Records for the task section start

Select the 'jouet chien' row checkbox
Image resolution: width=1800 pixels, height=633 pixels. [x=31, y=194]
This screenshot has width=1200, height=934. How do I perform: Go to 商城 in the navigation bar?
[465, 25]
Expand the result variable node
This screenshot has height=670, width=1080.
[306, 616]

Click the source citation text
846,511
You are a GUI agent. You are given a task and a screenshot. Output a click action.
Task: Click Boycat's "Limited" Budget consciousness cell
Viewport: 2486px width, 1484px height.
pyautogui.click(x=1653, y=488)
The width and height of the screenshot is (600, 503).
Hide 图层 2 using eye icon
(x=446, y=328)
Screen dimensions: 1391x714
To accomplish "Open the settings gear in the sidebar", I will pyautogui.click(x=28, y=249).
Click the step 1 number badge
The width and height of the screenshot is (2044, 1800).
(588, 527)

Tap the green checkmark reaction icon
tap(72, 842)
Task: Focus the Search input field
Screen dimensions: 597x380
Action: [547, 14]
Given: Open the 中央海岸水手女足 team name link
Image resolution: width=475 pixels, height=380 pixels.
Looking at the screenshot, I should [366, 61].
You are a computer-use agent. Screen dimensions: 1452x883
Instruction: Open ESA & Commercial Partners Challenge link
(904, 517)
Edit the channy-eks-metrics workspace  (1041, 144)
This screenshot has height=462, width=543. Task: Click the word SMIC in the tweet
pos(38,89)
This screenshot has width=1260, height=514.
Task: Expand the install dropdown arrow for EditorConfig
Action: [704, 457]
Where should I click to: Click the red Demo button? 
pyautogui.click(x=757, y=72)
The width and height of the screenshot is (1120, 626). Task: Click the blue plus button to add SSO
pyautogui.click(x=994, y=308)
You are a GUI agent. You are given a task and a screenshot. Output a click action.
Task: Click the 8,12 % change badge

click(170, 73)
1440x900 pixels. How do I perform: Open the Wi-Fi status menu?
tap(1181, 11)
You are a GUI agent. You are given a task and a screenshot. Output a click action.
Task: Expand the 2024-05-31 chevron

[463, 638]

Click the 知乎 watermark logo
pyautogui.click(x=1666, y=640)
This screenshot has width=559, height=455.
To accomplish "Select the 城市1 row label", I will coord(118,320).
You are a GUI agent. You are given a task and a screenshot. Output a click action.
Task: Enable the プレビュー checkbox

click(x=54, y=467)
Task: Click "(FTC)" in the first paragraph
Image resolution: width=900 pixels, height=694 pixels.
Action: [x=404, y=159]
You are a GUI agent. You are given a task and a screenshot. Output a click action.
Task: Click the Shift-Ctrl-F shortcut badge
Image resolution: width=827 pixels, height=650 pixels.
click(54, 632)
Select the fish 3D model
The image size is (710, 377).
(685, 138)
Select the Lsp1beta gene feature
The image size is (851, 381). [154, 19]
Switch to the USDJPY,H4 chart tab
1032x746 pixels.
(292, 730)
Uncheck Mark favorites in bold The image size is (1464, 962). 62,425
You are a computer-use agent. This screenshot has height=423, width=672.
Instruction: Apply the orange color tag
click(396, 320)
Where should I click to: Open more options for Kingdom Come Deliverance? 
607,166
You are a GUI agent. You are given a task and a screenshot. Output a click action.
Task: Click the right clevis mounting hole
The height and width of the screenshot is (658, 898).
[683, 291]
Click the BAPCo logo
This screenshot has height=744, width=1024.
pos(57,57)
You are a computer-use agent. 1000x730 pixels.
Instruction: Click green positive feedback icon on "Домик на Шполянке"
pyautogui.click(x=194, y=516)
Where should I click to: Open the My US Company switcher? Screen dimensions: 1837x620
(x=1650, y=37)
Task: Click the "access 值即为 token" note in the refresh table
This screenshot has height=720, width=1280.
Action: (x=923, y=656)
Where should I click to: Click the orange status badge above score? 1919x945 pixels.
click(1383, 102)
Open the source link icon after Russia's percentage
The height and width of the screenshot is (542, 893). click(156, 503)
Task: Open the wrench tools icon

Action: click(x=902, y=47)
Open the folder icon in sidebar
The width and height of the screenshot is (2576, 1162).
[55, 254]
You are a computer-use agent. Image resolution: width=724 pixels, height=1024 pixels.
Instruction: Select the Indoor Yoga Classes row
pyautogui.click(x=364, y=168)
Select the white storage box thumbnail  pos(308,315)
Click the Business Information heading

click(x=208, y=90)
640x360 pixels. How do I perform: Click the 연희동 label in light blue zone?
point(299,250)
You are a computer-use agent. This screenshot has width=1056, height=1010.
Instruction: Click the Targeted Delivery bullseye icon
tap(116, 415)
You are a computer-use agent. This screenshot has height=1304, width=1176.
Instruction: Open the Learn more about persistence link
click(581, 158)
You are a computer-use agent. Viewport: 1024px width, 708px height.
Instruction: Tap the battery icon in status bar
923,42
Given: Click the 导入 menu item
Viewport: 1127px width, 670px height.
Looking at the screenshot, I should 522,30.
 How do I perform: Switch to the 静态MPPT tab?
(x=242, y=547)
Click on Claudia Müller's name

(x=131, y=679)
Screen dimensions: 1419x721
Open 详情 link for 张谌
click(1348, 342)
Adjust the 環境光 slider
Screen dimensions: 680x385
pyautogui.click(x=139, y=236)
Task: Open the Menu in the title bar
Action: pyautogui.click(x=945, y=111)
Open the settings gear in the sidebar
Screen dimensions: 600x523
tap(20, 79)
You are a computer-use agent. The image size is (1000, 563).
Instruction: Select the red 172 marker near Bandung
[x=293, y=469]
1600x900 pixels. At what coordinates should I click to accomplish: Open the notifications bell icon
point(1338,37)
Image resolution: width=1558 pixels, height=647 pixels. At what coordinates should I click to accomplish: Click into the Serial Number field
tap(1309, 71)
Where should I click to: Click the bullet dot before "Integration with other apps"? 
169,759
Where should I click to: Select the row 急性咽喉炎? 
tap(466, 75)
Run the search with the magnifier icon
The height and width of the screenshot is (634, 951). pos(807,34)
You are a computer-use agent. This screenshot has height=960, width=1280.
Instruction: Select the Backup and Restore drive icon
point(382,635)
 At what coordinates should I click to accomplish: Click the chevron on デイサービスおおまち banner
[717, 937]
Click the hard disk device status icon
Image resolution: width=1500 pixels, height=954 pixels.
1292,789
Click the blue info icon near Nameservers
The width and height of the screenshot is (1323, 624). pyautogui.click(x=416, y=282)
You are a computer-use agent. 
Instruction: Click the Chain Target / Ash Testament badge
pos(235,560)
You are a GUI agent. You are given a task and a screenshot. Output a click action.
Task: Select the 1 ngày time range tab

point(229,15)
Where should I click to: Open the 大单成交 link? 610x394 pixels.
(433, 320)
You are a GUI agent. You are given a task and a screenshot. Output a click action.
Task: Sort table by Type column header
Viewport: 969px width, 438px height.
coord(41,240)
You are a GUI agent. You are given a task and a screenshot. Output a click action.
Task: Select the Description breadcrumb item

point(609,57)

Records for the task section end

◆ Task description:
Emit the records above again, exactly, with no line skipped.

◆ Completed task:
Select the 'jouet chien' row checkbox
Image resolution: width=1800 pixels, height=633 pixels. [x=31, y=194]
This screenshot has width=1200, height=934. How do I perform: Go to 商城 in the navigation bar?
[465, 25]
Expand the result variable node
This screenshot has height=670, width=1080.
[306, 616]

Click the source citation text
846,511
You are a GUI agent. You are given a task and a screenshot. Output a click action.
Task: Click Boycat's "Limited" Budget consciousness cell
Viewport: 2486px width, 1484px height.
pyautogui.click(x=1653, y=488)
The width and height of the screenshot is (600, 503).
Hide 图层 2 using eye icon
(x=446, y=328)
Screen dimensions: 1391x714
To accomplish "Open the settings gear in the sidebar", I will pyautogui.click(x=28, y=249).
Click the step 1 number badge
The width and height of the screenshot is (2044, 1800).
(588, 527)

Tap the green checkmark reaction icon
tap(72, 842)
Task: Focus the Search input field
Screen dimensions: 597x380
Action: [547, 14]
Given: Open the 中央海岸水手女足 team name link
Image resolution: width=475 pixels, height=380 pixels.
Looking at the screenshot, I should [366, 61].
You are a computer-use agent. Screen dimensions: 1452x883
Instruction: Open ESA & Commercial Partners Challenge link
(904, 517)
Edit the channy-eks-metrics workspace  (1041, 144)
This screenshot has height=462, width=543. Task: Click the word SMIC in the tweet
pos(38,89)
This screenshot has width=1260, height=514.
Task: Expand the install dropdown arrow for EditorConfig
Action: [704, 457]
Where should I click to: Click the red Demo button? 
pyautogui.click(x=757, y=72)
The width and height of the screenshot is (1120, 626). Task: Click the blue plus button to add SSO
pyautogui.click(x=994, y=308)
You are a GUI agent. You are given a task and a screenshot. Output a click action.
Task: Click the 8,12 % change badge

click(170, 73)
1440x900 pixels. How do I perform: Open the Wi-Fi status menu?
tap(1181, 11)
You are a GUI agent. You are given a task and a screenshot. Output a click action.
Task: Expand the 2024-05-31 chevron

[463, 638]

Click the 知乎 watermark logo
pyautogui.click(x=1666, y=640)
This screenshot has width=559, height=455.
To accomplish "Select the 城市1 row label", I will coord(118,320).
You are a GUI agent. You are given a task and a screenshot. Output a click action.
Task: Enable the プレビュー checkbox

click(x=54, y=467)
Task: Click "(FTC)" in the first paragraph
Image resolution: width=900 pixels, height=694 pixels.
Action: [x=404, y=159]
You are a GUI agent. You are given a task and a screenshot. Output a click action.
Task: Click the Shift-Ctrl-F shortcut badge
Image resolution: width=827 pixels, height=650 pixels.
click(54, 632)
Select the fish 3D model
The image size is (710, 377).
(685, 138)
Select the Lsp1beta gene feature
The image size is (851, 381). [154, 19]
Switch to the USDJPY,H4 chart tab
1032x746 pixels.
(292, 730)
Uncheck Mark favorites in bold The image size is (1464, 962). 62,425
You are a computer-use agent. This screenshot has height=423, width=672.
Instruction: Apply the orange color tag
click(396, 320)
Where should I click to: Open more options for Kingdom Come Deliverance? 
607,166
You are a GUI agent. You are given a task and a screenshot. Output a click action.
Task: Click the right clevis mounting hole
The height and width of the screenshot is (658, 898).
[683, 291]
Click the BAPCo logo
This screenshot has height=744, width=1024.
pos(57,57)
You are a computer-use agent. 1000x730 pixels.
Instruction: Click green positive feedback icon on "Домик на Шполянке"
pyautogui.click(x=194, y=516)
Where should I click to: Open the My US Company switcher? Screen dimensions: 1837x620
(x=1650, y=37)
Task: Click the "access 值即为 token" note in the refresh table
This screenshot has height=720, width=1280.
Action: (x=923, y=656)
Where should I click to: Click the orange status badge above score? 1919x945 pixels.
click(1383, 102)
Open the source link icon after Russia's percentage
The height and width of the screenshot is (542, 893). click(156, 503)
Task: Open the wrench tools icon

Action: click(x=902, y=47)
Open the folder icon in sidebar
The width and height of the screenshot is (2576, 1162).
[55, 254]
You are a computer-use agent. Image resolution: width=724 pixels, height=1024 pixels.
Instruction: Select the Indoor Yoga Classes row
pyautogui.click(x=364, y=168)
Select the white storage box thumbnail  pos(308,315)
Click the Business Information heading

click(x=208, y=90)
640x360 pixels. How do I perform: Click the 연희동 label in light blue zone?
point(299,250)
You are a computer-use agent. This screenshot has width=1056, height=1010.
Instruction: Click the Targeted Delivery bullseye icon
tap(116, 415)
You are a computer-use agent. This screenshot has height=1304, width=1176.
Instruction: Open the Learn more about persistence link
click(581, 158)
You are a computer-use agent. Viewport: 1024px width, 708px height.
Instruction: Tap the battery icon in status bar
923,42
Given: Click the 导入 menu item
Viewport: 1127px width, 670px height.
Looking at the screenshot, I should 522,30.
 How do I perform: Switch to the 静态MPPT tab?
(x=242, y=547)
Click on Claudia Müller's name

(x=131, y=679)
Screen dimensions: 1419x721
Open 详情 link for 张谌
click(1348, 342)
Adjust the 環境光 slider
Screen dimensions: 680x385
pyautogui.click(x=139, y=236)
Task: Open the Menu in the title bar
Action: pyautogui.click(x=945, y=111)
Open the settings gear in the sidebar
Screen dimensions: 600x523
tap(20, 79)
You are a computer-use agent. The image size is (1000, 563).
Instruction: Select the red 172 marker near Bandung
[x=293, y=469]
1600x900 pixels. At what coordinates should I click to accomplish: Open the notifications bell icon
point(1338,37)
Image resolution: width=1558 pixels, height=647 pixels. At what coordinates should I click to accomplish: Click into the Serial Number field
tap(1309, 71)
Where should I click to: Click the bullet dot before "Integration with other apps"? 
169,759
Where should I click to: Select the row 急性咽喉炎? 
tap(466, 75)
Run the search with the magnifier icon
The height and width of the screenshot is (634, 951). pos(807,34)
You are a computer-use agent. This screenshot has height=960, width=1280.
Instruction: Select the Backup and Restore drive icon
point(382,635)
 At what coordinates should I click to accomplish: Click the chevron on デイサービスおおまち banner
[717, 937]
Click the hard disk device status icon
Image resolution: width=1500 pixels, height=954 pixels.
1292,789
Click the blue info icon near Nameservers
The width and height of the screenshot is (1323, 624). pyautogui.click(x=416, y=282)
You are a computer-use agent. 
Instruction: Click the Chain Target / Ash Testament badge
pos(235,560)
You are a GUI agent. You are given a task and a screenshot. Output a click action.
Task: Select the 1 ngày time range tab

point(229,15)
Where should I click to: Open the 大单成交 link? 610x394 pixels.
(433, 320)
You are a GUI agent. You are given a task and a screenshot. Output a click action.
Task: Sort table by Type column header
Viewport: 969px width, 438px height.
coord(41,240)
You are a GUI agent. You are given a task and a screenshot. Output a click action.
Task: Select the Description breadcrumb item

point(609,57)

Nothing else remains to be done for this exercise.